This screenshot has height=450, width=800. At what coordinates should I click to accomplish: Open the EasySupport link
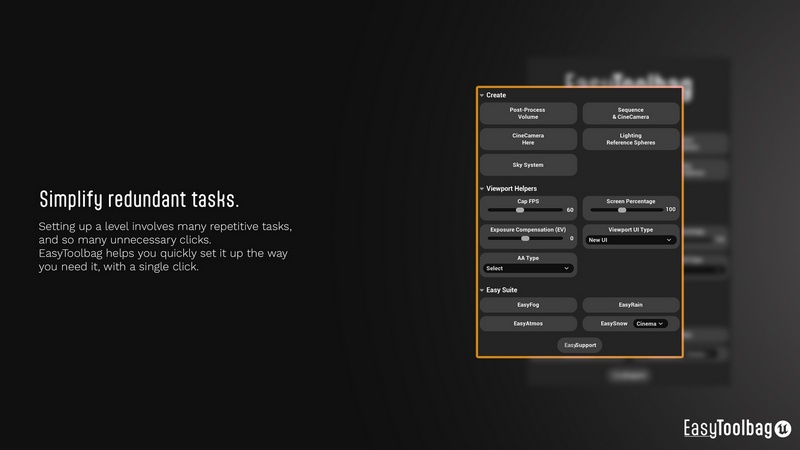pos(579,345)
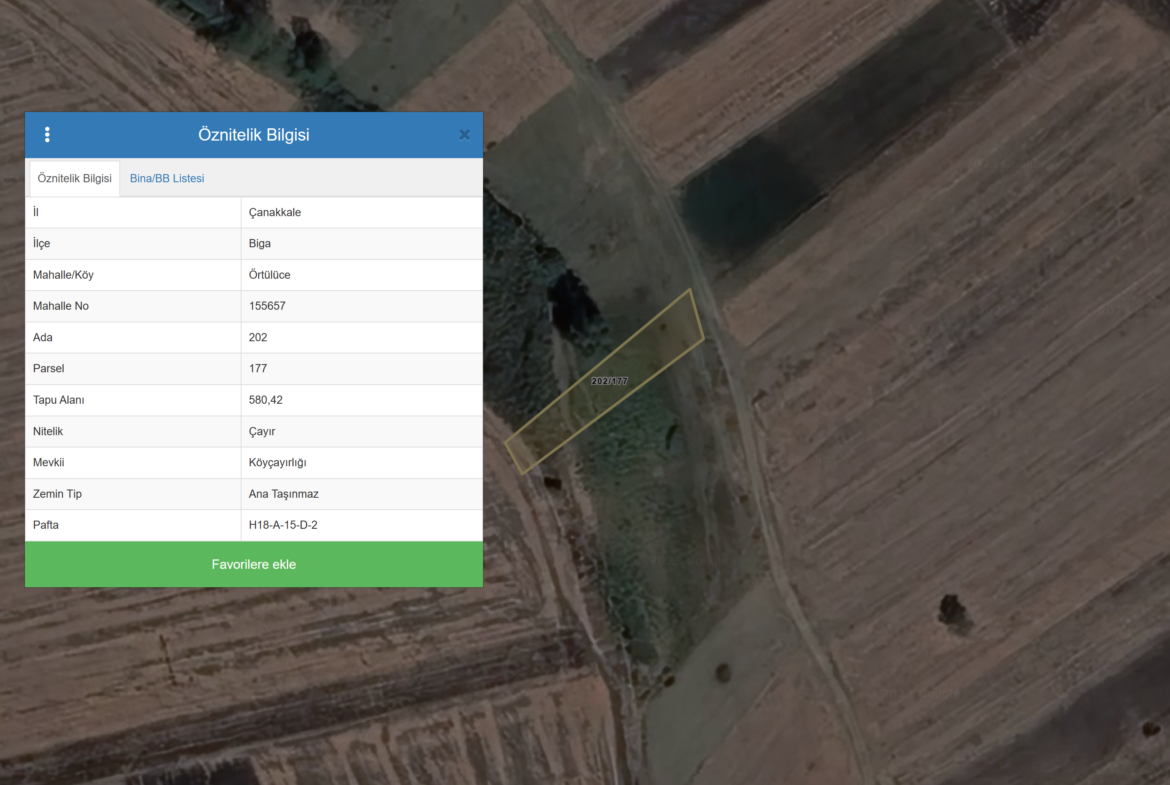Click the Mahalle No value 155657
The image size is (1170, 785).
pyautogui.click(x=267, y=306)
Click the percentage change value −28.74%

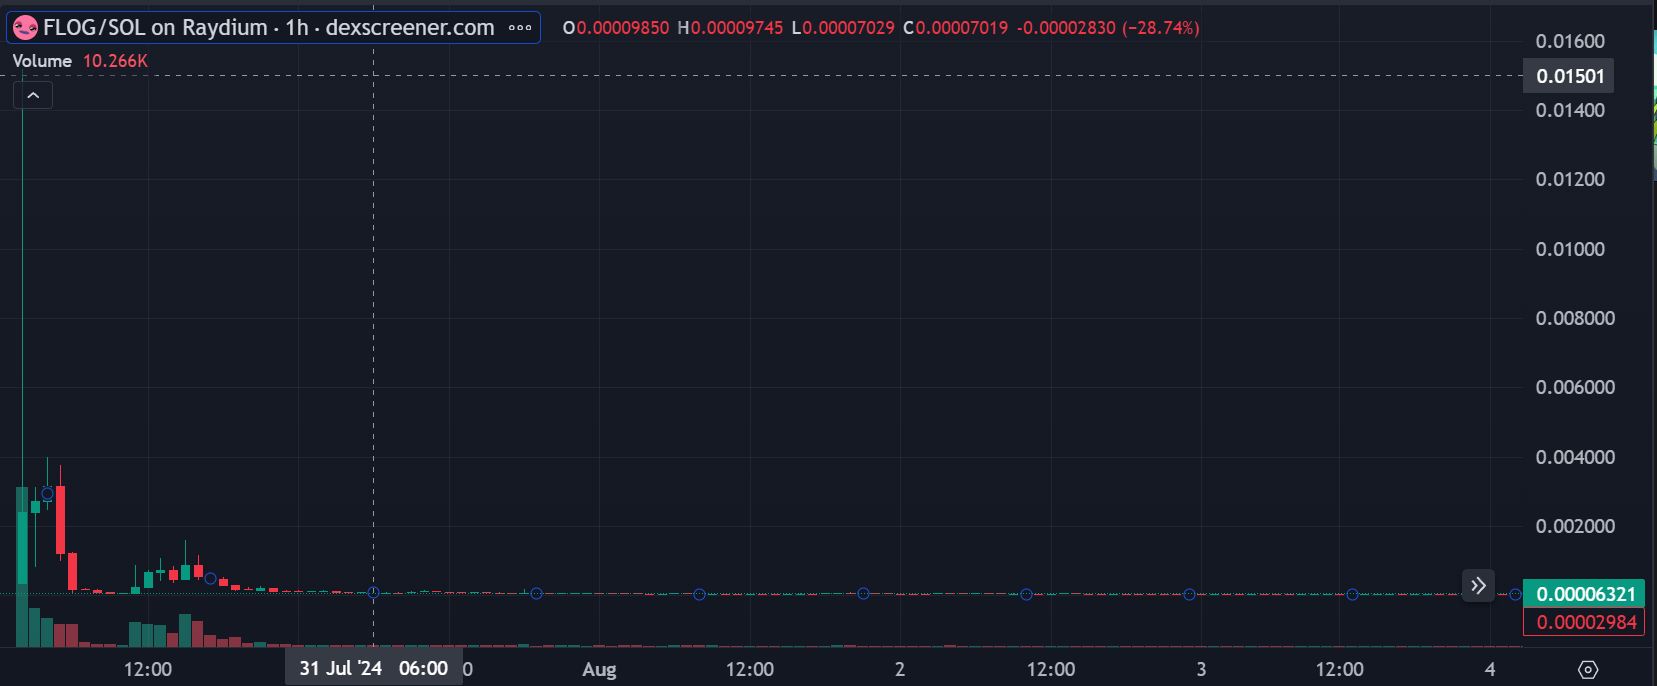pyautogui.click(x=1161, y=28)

----

Exercise requirements: What comes back should match the records exactly, minus any pictures.

Written solution:
This screenshot has height=450, width=800. At what coordinates should I click to accomplish: Open the EasySupport link
pos(579,345)
Click the Mahalle No value 155657
The image size is (1170, 785).
pyautogui.click(x=267, y=306)
Click the percentage change value −28.74%

pyautogui.click(x=1161, y=28)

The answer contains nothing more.